The UAE’s economic relationship with South Africa appears to be burgeoning at present. With a high level trade delegation from the UAE in the county at present, various announcements have been made, highlighting how both countries intend to further strengthen links. Furthermore, the UAE is currently exploring investments in the country’s agricultural sector.
The moves come with the news that the trade exchange between the two countries reached $2.5 billion in 2014, up ten percent from the previous year’s figure. The balanced is tilted strongly in the favor of South Africa, which represents one of Africa’s largest emerging economies.
South Africa dominated the exchange, with imports of $1.72 billion, with exporting $124 billion with the remaining $87 million in re-exports. Ethylene polymers topped the list of the UAE’s exports to South Africa at $23.5m. Other top exports included copper coils, large bottles, panels, plates and electrical devices. Imported items from South Africa included gold ore, diamonds, coal, vehicle parts, transport vehicles, fresh or dried citrus fruits, pears, apples and other agricultural produce.

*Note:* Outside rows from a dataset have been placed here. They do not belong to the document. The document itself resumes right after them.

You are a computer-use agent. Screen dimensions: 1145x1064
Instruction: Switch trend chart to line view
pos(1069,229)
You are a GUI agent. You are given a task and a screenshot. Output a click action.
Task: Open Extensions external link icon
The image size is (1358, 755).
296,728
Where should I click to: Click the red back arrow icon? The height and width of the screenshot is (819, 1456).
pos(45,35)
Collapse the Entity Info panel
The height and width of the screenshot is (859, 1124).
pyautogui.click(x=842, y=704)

As part of the three-day visit by UAE Minister of Economy Sultan Bin Saeed Al Mansoori a meeting was held with between Economic Development Minister Ebrahim Patel to discuss the potential for the UAE to invest in South Africa’s agricultural sector. Patel claimed that the UAE represented an important gateway to the Middle Eastern market, “We want to boost the level of trade and do it through the export of products between our countries, diversify our economic relationship and see where we can strengthen opportunities for investment,” he said. He went on to state that there was growing demand within the UAE for South African exports, including citrus fruit and diamonds. In turn, South Africa was a significant importer of petrochemical products.
The UAE represents a significant market for South Africa, with the Emirates importing 40 percent of the country’s diamond production and 10 percent of all South African coal production. The strong links between the two countries seem set to continue.